Prediction of Blasting Vibration Velocity of Layered Rock Mass under Multihole Cut Blasting

In the blasting construction of underground engineering in layered rock mass, the mechanism of cut blasting and the propagation law of blasting vibration waves are very complex. In this paper, a new method for predicting the blasting vibration velocity of layered rock mass under multihole cut blasting is proposed. The key steps include determining the equivalent elastic boundary and load, establishing the multidegree freedom model of blasting vibration and its motion differential equation, and solving the motion differential equation by time-history analysis method. Two multihole cut blasting tests of different schemes were carried out in the construction site of layered rock mass, and the measured results of blasting vibration waves were obtained. By comparing the time-history curves of the predicted and measured blasting vibration velocity, it can be seen that the time-history curves predicted by the proposed method can reflect the characteristics and attenuation law of blasting vibration waves, and the predicted waveforms are similar to the measured waveforms.
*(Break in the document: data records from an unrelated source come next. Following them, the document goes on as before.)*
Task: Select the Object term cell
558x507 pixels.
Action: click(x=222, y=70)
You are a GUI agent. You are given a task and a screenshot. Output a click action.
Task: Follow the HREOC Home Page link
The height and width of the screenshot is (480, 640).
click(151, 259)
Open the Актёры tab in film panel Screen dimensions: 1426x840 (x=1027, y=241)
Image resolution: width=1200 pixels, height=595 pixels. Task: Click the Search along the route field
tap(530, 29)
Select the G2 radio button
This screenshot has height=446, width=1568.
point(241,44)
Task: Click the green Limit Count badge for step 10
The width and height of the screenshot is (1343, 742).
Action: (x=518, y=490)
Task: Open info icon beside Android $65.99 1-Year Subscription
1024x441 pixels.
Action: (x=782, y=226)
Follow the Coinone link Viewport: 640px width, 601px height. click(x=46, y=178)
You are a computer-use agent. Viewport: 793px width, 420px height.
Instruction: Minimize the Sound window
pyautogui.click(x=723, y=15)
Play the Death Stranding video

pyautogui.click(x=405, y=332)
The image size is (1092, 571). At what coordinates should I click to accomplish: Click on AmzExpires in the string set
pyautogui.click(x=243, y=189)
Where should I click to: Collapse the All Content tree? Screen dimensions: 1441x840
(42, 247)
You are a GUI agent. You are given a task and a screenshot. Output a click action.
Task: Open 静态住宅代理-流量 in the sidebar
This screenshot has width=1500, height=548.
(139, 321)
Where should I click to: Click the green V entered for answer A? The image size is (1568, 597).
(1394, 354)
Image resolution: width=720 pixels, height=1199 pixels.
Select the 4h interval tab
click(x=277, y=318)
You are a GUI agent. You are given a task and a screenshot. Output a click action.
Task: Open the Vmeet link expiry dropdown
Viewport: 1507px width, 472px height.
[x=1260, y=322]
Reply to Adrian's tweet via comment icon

By using the proposed method, the prediction accuracy for the peak velocity of blasting vibration in the two tests is 93% and 94%, respectively, and the prediction accuracy for the dominant frequency of blasting vibration in the two tests is 86% and 94%, respectively. The prediction accuracy of the main characteristic parameters of blasting vibration waves is high. So it can be proved that the prediction method proposed in this paper is feasible in effectiveness and accuracy, which can provide important theoretical guidance for the optimization of blasting design and the control of blasting vibration in underground engineering in layered rock mass.